Last year, the Governor eliminated 100% of on-going domestic violence funding from the State budget. Thanks to the efforts of Assemblymember Cameron Smyth and State Senator Leland Yee, the legislature passed SB X3-13 which provided one-time emergency funds to backfill lost funding. However, these one-time finds will expire June 30, 2010
Restore funding for the upcoming 2010/11 fiscal year to ensure the continuation of lifesaving domestic violence services across the state.
Fund California's Domestic Violence Programs at $20.4 million (historic funding levels) via a reoccurring budget line-item under the California Emergency Management Agency, Domestic Violence Budget.
The State's Domestic Violence Program funding allows local agencies to provide victims of domestic violence with vital and necessary services such as emergency shelter, transitional housing, and legal advocacy, as well as assistance with restraining orders, counseling and other crucial support services. Domestic violence shelters are often the only thing standing between victims and grave physical danger, and California's communities cannot sustain their loss.

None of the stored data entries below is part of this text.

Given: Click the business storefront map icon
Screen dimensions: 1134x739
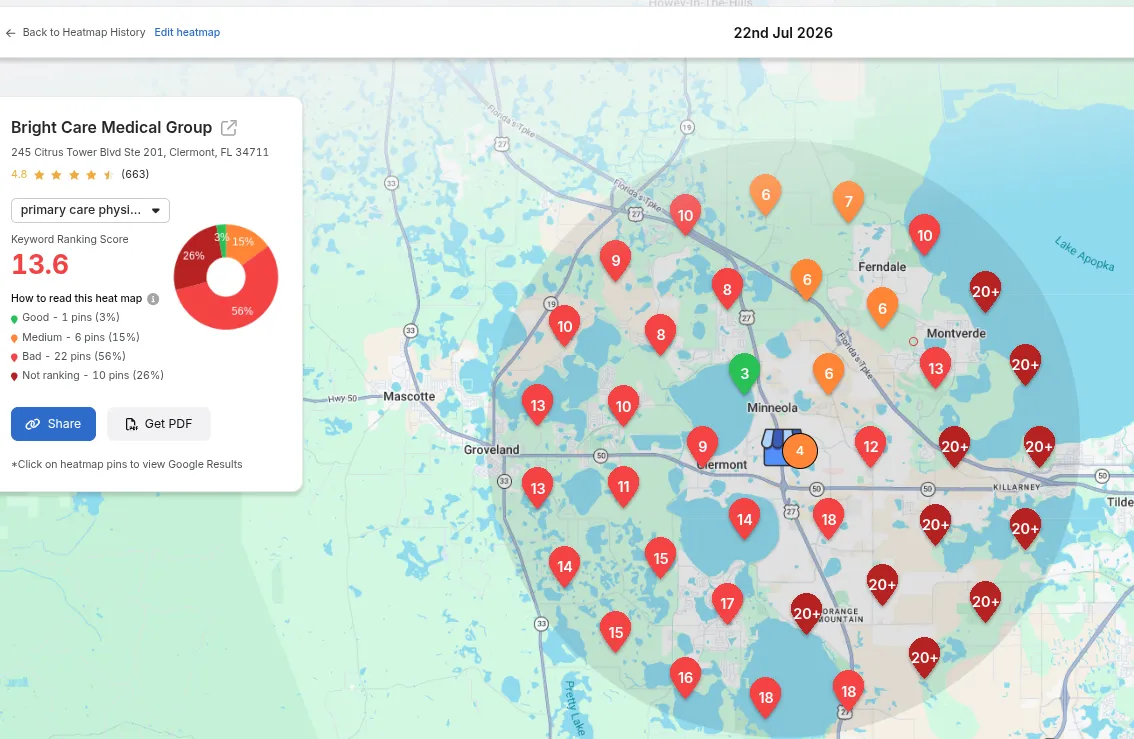Looking at the screenshot, I should tap(780, 447).
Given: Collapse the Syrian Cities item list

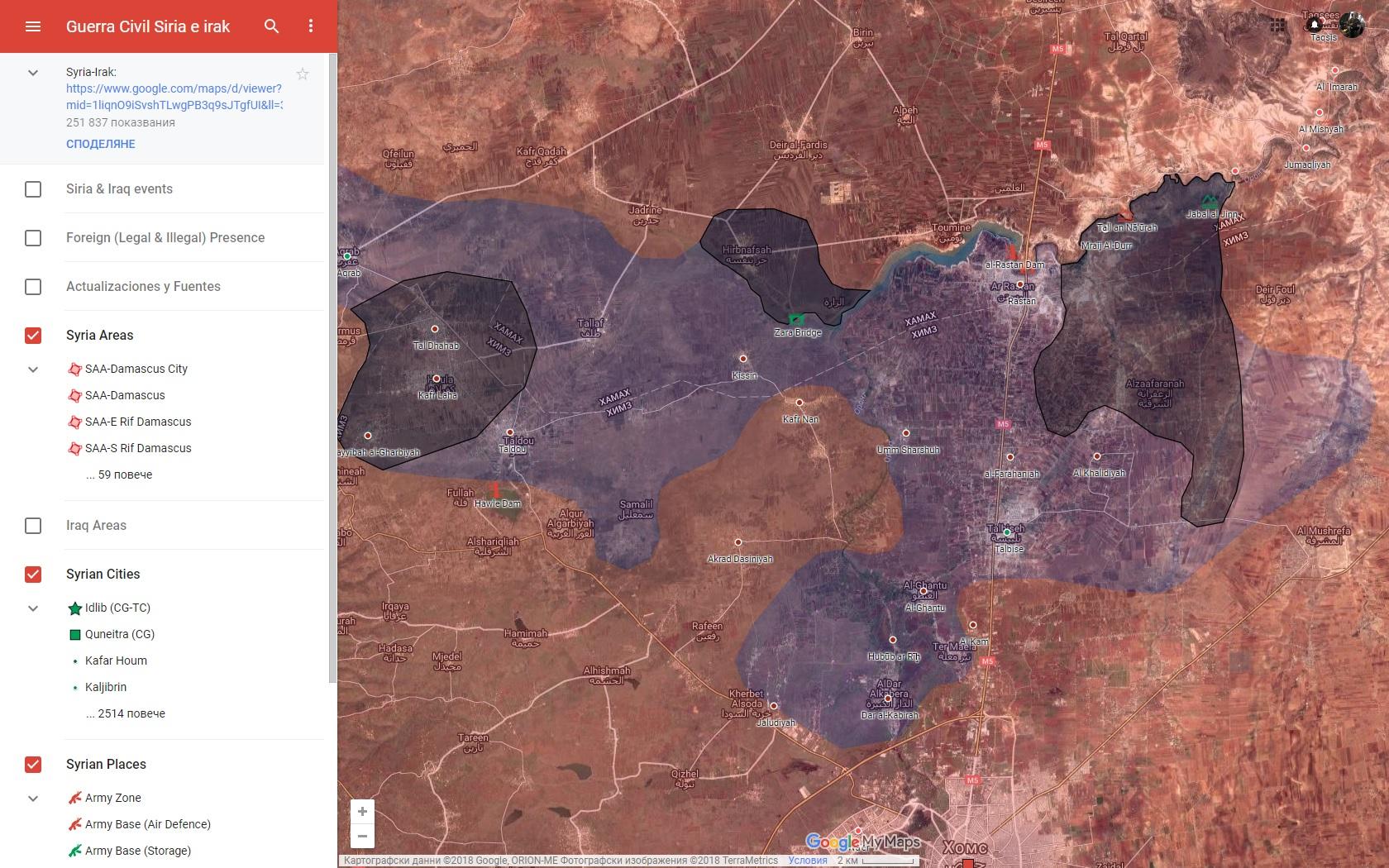Looking at the screenshot, I should point(33,608).
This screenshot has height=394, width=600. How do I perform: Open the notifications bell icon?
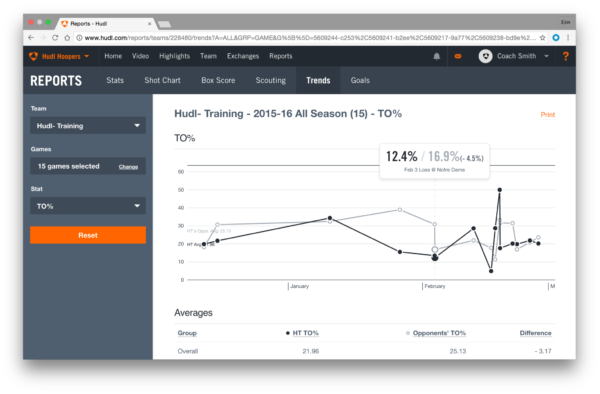pos(437,56)
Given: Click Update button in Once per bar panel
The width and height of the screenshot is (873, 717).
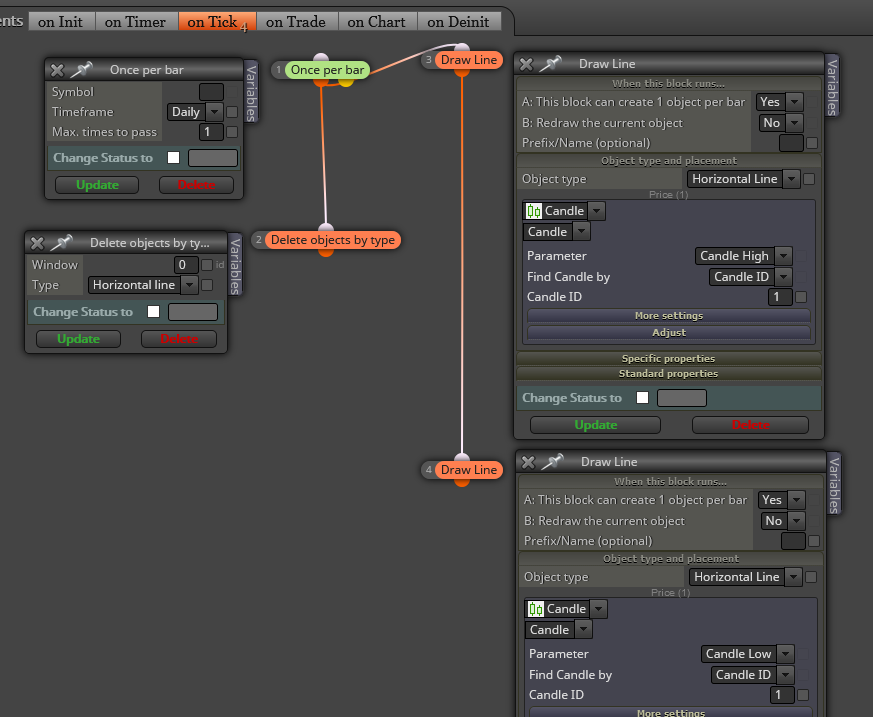Looking at the screenshot, I should pos(97,185).
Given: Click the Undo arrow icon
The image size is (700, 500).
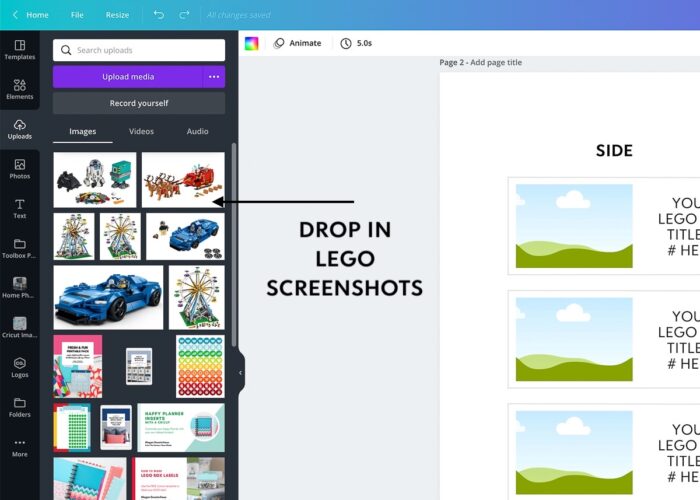Looking at the screenshot, I should (x=160, y=15).
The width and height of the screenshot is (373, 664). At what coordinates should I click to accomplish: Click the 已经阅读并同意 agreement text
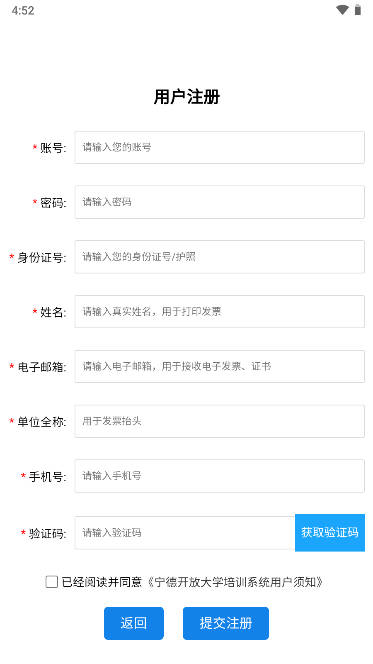point(102,582)
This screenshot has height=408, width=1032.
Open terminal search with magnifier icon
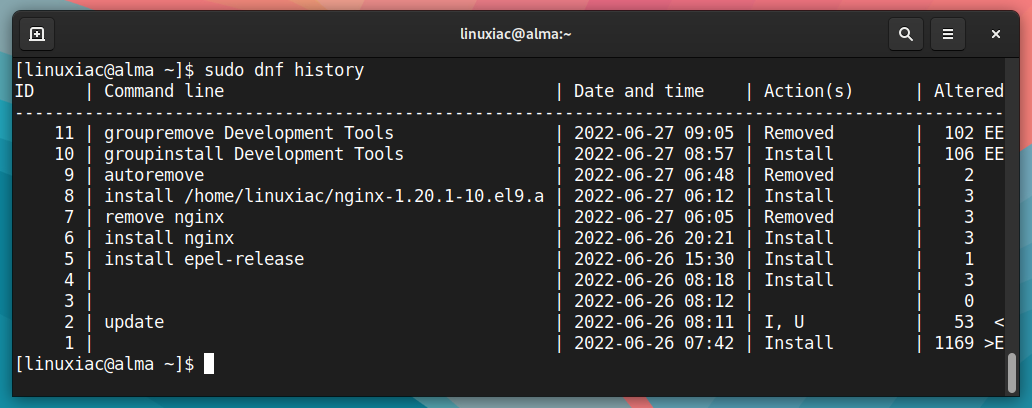click(906, 34)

According to a national census of domestic violence services, in just one day, over 7,700 requests for services went unmet due to a lack of resources. When the resources do not exist for victims to receive domestic violence services, they are often left with no choice but to risk their own lives by returning to their abusers.
In 2009, Santa Clarita saw a 100% increase in its murder rate, and half of those murders were a direct result of domestic violence!
In the same time period, the Domestic Violence Center of the Santa Clarita Valley saw a marked increase in demand for services. Last year, the Center provided almost 600 shelter bed nights to victims of domestic violence and their children seeking sanctuary, solace, and safety in the emergency shelter. The Center also responded to 787 crisis hotline calls and provided life-saving supportive services to 182 new outreach center clients. In collaboration with Partners in Care Foundation, a nonprofit in San Fernando Valley, the Center worked to secure permanent housing for 12 families.
Reducing Domestic Violence Center budgets by 50% does not simply equate to a 50% service reduction because:
- You can't cut a domestic violence shelter in half
- You can't operate an emergency hotline 12 hours per day...as opposed to 24;
- You can't be there for clients when it's convenient for you.
- Domestic Violence strikes at all hours of the day and night to all kinds of people.
- D.V. Centers need to be there for victims when they need us, not when it suits a budget.